### THE PROBLEM
Copy the records from the line with "Where should I" up to and including the line with "tap(81, 784)", requests included, and rescale each coordinate in the answers by multiplying it by 1.25 and rounding to a whole number, with halves rounded up. Leave the pictures out.

### DATA EXTRACT
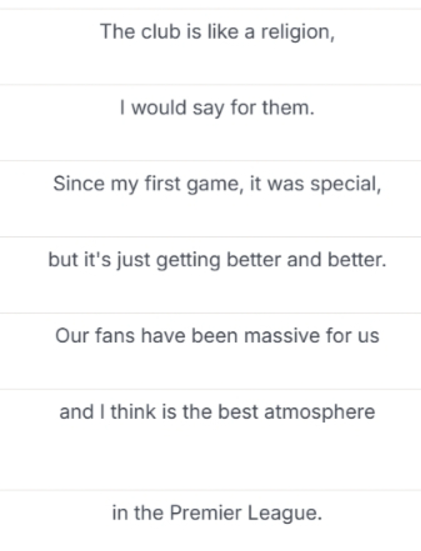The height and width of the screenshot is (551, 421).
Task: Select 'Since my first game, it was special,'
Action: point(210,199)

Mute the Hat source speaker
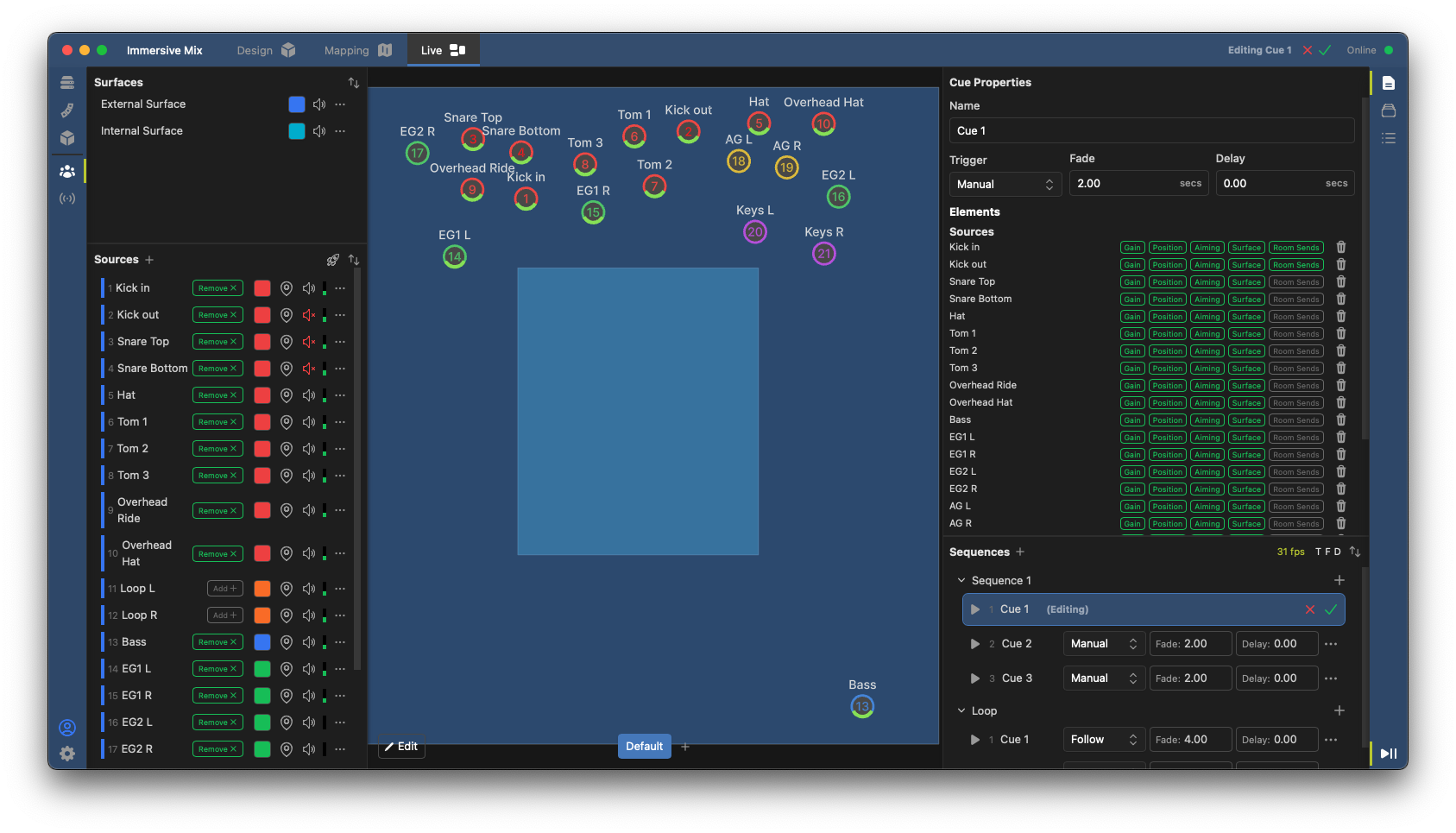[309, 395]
* * *
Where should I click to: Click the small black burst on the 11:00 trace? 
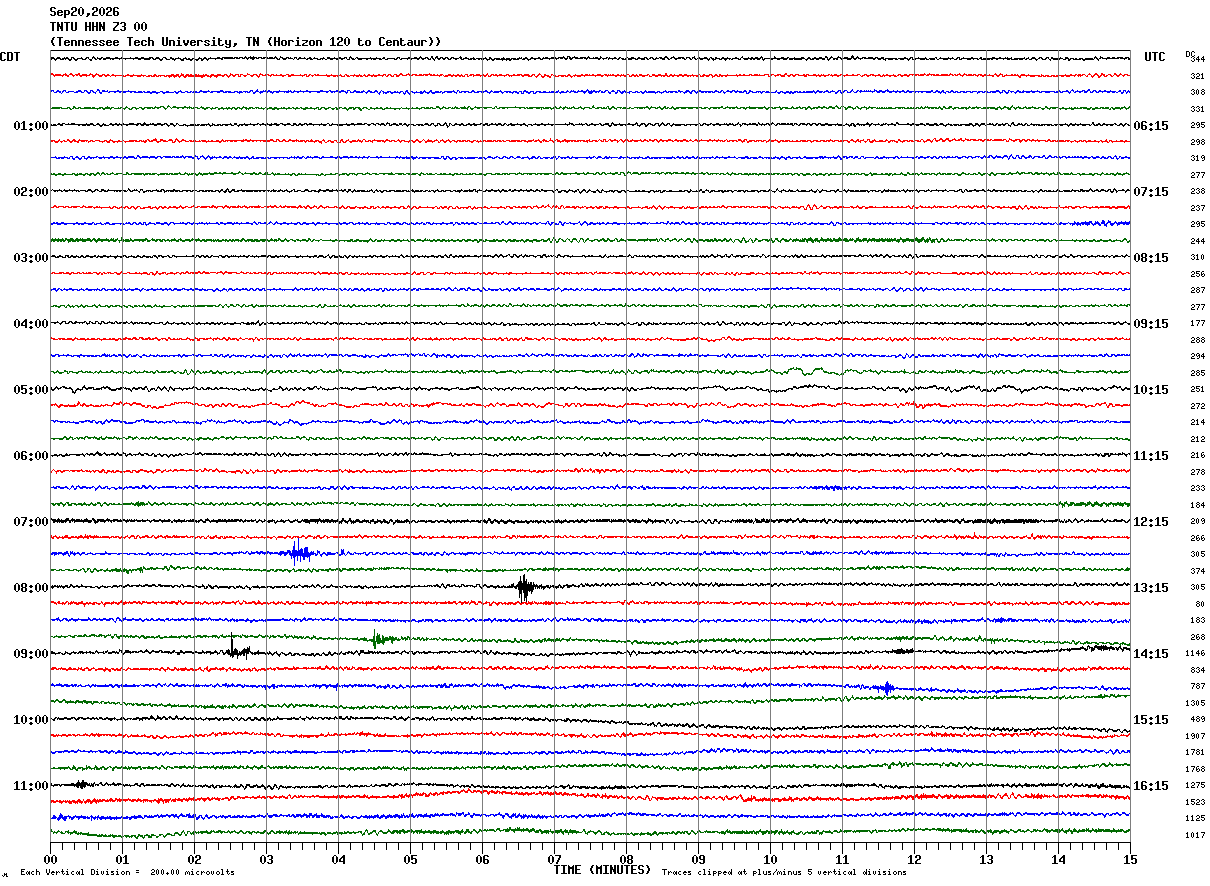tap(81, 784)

### FINAL ANSWER
Where should I click to: Click the small black burst on the 11:00 trace? 
tap(101, 980)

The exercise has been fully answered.